Re: [RFC PATCH 0/4] Reduce worst-case scanning of runqueues in select_idle_sibling

From: Li, Aubrey
Date: Mon Dec 07 2020 - 21:08:42 EST


On 2020/12/7 23:42, Mel Gorman wrote:
> On Mon, Dec 07, 2020 at 04:04:41PM +0100, Vincent Guittot wrote:
>> On Mon, 7 Dec 2020 at 10:15, Mel Gorman <mgorman@xxxxxxxxxxxxxxxxxxx> wrote:
>>>
>>> This is a minimal series to reduce the amount of runqueue scanning in
>>> select_idle_sibling in the worst case.
>>>
>>> Patch 1 removes SIS_AVG_CPU because it's unused.
>>>
>>> Patch 2 improves the hit rate of p->recent_used_cpu to reduce the amount
>>> of scanning. It should be relatively uncontroversial
>>>
>>> Patch 3-4 scans the runqueues in a single pass for select_idle_core()
>>> and select_idle_cpu() so runqueues are not scanned twice. It's
>>> a tradeoff because it benefits deep scans but introduces overhead
>>> for shallow scans.
>>>
>>> Even if patch 3-4 is rejected to allow more time for Aubrey's idle cpu mask
>>
>> patch 3 looks fine and doesn't collide with Aubrey's work. But I don't
>> like patch 4 which manipulates different cpumask including
>> load_balance_mask out of LB and I prefer to wait for v6 of Aubrey's
>> patchset which should fix the problem of possibly scanning twice busy
>> cpus in select_idle_core and select_idle_cpu
>>
>
> Seems fair, we can see where we stand after V6 of Aubrey's work.
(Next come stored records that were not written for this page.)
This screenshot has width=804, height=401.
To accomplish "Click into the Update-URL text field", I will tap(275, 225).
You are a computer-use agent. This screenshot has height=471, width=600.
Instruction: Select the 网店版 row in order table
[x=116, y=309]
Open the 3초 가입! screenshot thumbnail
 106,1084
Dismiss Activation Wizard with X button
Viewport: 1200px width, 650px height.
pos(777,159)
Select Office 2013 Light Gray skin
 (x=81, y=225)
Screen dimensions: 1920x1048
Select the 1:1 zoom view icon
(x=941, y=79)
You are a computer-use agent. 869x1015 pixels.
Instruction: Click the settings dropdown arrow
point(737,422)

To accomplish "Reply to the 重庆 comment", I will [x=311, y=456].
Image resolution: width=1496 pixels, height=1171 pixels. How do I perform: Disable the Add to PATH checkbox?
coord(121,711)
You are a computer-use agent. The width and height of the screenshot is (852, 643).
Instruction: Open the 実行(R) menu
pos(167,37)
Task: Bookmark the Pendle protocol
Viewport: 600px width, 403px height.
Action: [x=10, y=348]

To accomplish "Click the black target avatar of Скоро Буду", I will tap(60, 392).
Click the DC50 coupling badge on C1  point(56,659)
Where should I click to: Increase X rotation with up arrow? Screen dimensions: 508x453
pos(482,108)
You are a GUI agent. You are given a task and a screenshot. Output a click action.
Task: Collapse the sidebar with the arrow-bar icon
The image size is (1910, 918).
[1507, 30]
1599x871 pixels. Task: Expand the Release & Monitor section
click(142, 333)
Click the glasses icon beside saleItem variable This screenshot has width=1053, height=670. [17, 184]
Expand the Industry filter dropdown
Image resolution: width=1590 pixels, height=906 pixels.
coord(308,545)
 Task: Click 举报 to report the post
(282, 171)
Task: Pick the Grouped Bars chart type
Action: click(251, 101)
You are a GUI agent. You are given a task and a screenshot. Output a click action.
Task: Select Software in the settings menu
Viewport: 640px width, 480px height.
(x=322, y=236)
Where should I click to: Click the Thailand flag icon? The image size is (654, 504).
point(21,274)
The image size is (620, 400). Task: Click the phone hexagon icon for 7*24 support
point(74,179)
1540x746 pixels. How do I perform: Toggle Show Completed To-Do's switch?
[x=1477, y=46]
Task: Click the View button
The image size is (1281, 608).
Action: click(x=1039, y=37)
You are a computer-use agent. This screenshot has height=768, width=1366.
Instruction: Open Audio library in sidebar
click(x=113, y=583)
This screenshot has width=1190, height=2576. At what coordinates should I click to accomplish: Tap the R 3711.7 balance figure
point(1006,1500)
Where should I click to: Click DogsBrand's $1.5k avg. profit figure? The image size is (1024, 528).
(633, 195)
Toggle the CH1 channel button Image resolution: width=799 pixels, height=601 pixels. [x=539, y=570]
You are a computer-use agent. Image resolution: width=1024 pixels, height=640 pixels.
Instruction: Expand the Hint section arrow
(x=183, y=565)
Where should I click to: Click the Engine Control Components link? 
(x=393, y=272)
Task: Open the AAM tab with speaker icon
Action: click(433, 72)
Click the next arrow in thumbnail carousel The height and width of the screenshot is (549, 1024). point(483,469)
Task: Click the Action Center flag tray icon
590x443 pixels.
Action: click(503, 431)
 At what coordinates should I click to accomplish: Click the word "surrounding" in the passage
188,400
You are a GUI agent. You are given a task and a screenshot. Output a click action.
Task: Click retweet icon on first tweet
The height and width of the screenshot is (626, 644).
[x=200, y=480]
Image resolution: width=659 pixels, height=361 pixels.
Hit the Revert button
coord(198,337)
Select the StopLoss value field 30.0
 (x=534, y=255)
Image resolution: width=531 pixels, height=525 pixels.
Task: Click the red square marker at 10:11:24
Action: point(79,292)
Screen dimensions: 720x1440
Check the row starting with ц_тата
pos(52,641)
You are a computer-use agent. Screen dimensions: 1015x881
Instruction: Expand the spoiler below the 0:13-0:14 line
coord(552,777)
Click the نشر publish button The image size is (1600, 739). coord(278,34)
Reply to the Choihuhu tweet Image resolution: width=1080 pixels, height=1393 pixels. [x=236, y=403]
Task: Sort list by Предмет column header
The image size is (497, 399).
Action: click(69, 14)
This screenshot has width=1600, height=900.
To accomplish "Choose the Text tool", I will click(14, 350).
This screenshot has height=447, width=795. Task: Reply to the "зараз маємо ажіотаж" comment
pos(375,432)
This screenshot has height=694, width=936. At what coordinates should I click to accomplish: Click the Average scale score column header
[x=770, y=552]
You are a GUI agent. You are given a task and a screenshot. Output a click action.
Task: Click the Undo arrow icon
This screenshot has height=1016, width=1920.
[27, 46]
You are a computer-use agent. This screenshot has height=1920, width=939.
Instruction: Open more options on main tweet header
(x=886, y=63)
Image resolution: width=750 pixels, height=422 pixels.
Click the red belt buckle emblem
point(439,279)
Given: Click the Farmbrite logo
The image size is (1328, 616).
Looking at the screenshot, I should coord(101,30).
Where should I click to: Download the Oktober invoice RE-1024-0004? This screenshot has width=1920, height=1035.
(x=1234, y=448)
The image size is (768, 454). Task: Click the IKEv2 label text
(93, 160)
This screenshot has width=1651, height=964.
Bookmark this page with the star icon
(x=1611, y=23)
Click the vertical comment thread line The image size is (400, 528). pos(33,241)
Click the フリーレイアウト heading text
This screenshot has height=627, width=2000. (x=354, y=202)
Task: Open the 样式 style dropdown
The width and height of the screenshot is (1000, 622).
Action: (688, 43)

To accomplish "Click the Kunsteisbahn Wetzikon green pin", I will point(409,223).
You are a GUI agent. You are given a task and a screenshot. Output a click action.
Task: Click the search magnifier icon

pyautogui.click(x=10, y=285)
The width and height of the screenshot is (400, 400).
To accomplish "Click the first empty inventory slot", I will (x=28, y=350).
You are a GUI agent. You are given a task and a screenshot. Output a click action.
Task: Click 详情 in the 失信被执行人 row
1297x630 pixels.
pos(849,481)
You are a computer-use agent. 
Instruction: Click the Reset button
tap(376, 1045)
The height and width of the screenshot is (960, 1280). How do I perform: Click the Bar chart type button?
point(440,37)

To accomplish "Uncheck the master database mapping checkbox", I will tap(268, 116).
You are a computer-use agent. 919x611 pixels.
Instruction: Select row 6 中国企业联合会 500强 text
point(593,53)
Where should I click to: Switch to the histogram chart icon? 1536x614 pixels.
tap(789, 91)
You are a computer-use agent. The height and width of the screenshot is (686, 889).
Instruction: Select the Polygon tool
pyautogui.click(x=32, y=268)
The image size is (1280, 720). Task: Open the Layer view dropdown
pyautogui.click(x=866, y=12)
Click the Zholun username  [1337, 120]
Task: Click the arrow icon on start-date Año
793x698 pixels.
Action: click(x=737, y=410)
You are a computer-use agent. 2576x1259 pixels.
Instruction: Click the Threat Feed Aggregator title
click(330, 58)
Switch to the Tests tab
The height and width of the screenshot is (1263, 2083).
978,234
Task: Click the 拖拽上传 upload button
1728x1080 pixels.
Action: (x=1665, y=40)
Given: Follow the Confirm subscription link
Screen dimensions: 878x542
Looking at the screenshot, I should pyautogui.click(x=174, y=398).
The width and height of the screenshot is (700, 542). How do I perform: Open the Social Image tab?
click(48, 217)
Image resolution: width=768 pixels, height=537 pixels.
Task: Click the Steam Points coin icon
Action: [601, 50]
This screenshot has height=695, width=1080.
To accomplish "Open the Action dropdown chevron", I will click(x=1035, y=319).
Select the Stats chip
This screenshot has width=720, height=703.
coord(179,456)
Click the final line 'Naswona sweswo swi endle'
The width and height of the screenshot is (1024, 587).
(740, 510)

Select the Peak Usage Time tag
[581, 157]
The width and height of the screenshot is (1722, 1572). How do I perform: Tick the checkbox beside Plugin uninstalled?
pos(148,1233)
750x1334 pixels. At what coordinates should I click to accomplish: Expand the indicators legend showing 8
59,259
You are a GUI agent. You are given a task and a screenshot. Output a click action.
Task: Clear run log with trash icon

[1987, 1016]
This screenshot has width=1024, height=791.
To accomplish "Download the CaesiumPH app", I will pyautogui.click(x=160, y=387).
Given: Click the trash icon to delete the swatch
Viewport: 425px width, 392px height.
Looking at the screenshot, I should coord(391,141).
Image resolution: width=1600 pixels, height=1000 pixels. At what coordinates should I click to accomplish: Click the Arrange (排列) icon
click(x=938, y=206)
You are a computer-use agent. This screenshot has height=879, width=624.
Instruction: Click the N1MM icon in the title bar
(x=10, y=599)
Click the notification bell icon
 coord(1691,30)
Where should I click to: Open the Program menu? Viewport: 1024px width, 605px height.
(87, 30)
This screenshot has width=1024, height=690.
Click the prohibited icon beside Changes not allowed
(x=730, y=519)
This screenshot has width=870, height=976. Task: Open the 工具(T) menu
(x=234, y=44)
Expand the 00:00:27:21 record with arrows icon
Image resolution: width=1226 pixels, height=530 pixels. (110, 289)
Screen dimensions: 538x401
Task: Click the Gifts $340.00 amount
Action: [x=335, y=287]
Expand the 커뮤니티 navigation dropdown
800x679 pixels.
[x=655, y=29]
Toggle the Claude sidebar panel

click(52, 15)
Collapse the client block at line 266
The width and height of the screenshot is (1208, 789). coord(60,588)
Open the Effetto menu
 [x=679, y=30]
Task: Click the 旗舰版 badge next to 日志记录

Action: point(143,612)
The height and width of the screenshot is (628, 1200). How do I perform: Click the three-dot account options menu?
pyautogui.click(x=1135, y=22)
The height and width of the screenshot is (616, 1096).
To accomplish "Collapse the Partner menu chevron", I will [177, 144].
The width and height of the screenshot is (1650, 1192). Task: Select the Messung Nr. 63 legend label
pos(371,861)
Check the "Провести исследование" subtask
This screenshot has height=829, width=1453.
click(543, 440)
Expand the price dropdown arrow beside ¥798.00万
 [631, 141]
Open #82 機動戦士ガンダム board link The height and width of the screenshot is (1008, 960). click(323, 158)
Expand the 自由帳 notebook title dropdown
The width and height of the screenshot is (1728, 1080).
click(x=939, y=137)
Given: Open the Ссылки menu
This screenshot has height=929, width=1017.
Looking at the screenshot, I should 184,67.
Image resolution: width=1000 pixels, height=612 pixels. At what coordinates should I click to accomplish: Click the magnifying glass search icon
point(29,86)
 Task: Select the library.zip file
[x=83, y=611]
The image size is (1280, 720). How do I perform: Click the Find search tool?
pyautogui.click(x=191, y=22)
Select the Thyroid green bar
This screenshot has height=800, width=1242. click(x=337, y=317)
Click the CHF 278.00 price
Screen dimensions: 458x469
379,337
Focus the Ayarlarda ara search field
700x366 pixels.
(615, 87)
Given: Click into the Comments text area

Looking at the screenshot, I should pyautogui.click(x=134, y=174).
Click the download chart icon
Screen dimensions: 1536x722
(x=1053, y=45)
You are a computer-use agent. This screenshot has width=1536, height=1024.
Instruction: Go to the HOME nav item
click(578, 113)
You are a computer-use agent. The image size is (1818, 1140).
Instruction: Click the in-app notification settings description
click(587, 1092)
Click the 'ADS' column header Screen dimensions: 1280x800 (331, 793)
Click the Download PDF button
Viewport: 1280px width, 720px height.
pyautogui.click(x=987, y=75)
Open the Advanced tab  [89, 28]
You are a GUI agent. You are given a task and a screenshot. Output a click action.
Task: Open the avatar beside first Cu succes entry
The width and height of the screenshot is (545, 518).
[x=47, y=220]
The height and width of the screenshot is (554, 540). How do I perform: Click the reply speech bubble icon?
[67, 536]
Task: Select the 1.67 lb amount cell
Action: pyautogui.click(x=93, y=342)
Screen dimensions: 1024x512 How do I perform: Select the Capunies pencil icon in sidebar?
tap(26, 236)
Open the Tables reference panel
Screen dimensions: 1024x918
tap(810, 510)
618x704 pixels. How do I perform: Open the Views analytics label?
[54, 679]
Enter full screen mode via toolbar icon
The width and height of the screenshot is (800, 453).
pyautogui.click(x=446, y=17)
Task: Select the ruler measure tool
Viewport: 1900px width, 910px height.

A lot
> of the motivation for patch 4 would go away if we managed to avoid calling
> select_idle_core() unnecessarily. As it stands, we can call it a lot from
> hackbench even though the chance of getting an idle core are minimal.
>

Sorry for the delay, I sent v6 out just now. Comparing to v5, v6 followed Vincent's
suggestion to decouple idle cpumask update from stop_tick signal, that is, the
CPU is set in idle cpumask every time the CPU enters idle, this should address
Peter's concern about the facebook trail-latency workload, as I didn't see
any regression in schbench workload 99.0000th latency report.

However, I also didn't see any significant benefit so far, probably I should
put more load on the system. I'll do more characterization of uperf workload
to see if I can find anything.

Thanks,
-Aubrey